Oil slips after IEA lowers demand forecast


Crude oil slipped on a larger than expected increase in inventory, data released in the US revealed. Figures from the Energy Information Administration / Department of Energy petroleum status report showed an increase of 3.29 million barrels last week against forecasts of 2.3 million.

Additionally, talks between the US and Iran are reported to be going ahead later this month. This would potentially open the way for more oil production from Iran to be exported.

WTI Crude has traded below US$ 80 a barrel while Brent Crude has traded as low as US$ 81.07 a barrel so far today.

Perhaps significantly, OPEC+ are due to meet later today to ratify an increase of 400,000 barrels per day, which is still below market appetite. US President, Joe Biden, has been trying to exert pressure on OPEC+ to deliver more oil.

However, industry experts question the ability of OPEC+ to make material increases right now. OPEC+ have said themselves that they do not expect meaningful increases in production until well into 2022.

Converse to oil prices,UK natural gas prices went significantly higher on conflicting reports about the actual delivery of Russian gas into Europe.

Oil prices going lower went against the grain of the post-FOMC environment as most risk assets were sought after. All the major equity indices in the US made record highs and commodity currencies rallied as the US yield curve steepened.

Market-priced US inflation, tracked through the break-evens, whipsawed at the short end but ended close to where they started. Longer ends ticked up a bit.

The de-coupling of rate hikes to other stimulus measures within monetary policy has been successfully achieved by the RBA and the Fed.

The Bank of England on the other hand have a different situation, as the markets have priced in a 15-basis point rate hike at today’s meeting. GBP/USD bounced after the FOMC but has drifted lower in the Asian session.

APAC equities were mostly positive after the US lead.

Ahead, all eyes will be on the Bank of England rate decision. Then later in the US, there will be jobs and trade data.



West Texas Intermediate (WTI) crude oil has broken out of an ascending channel as it went below a previous low of 80.78. This level could offer resistance as a pivot point. Another previous low of 79.42 was not breached and may provide support.
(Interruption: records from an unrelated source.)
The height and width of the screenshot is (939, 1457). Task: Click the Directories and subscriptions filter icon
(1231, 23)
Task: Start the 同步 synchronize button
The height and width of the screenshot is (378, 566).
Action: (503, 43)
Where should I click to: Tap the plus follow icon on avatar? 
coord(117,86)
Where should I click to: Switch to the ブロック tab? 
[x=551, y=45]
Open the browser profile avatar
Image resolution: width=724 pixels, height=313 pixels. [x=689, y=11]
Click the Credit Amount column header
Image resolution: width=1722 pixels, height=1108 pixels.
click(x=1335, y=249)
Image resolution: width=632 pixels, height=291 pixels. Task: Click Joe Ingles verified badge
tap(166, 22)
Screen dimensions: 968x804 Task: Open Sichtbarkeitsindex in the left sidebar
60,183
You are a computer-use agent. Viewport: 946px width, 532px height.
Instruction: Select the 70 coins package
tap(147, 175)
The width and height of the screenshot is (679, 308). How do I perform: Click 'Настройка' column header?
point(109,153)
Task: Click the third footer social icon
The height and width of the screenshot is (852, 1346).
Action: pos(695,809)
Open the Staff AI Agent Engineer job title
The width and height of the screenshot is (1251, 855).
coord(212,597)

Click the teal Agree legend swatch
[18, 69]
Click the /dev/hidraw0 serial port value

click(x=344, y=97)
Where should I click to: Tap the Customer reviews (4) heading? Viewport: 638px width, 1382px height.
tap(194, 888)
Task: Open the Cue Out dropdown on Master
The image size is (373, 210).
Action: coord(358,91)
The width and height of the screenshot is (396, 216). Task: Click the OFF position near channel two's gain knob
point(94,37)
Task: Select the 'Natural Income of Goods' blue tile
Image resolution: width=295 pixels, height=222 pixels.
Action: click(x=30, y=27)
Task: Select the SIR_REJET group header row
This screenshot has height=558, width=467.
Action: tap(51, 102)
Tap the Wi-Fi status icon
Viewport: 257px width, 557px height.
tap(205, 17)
Below that, there are a series of previous lows and pivot points that are potential support levels at 74.96, 73.14 and 69.39. On the topside, the previous highs at 84.88 and 85.41 might offer resistance.

This move down saw the price move below the 10-day simple moving average which possibly suggests a pause in short-term bullish momentum. The 34-day SMA is currently at 79.22 and may provide support but a move below there could see bearish momentum evolve.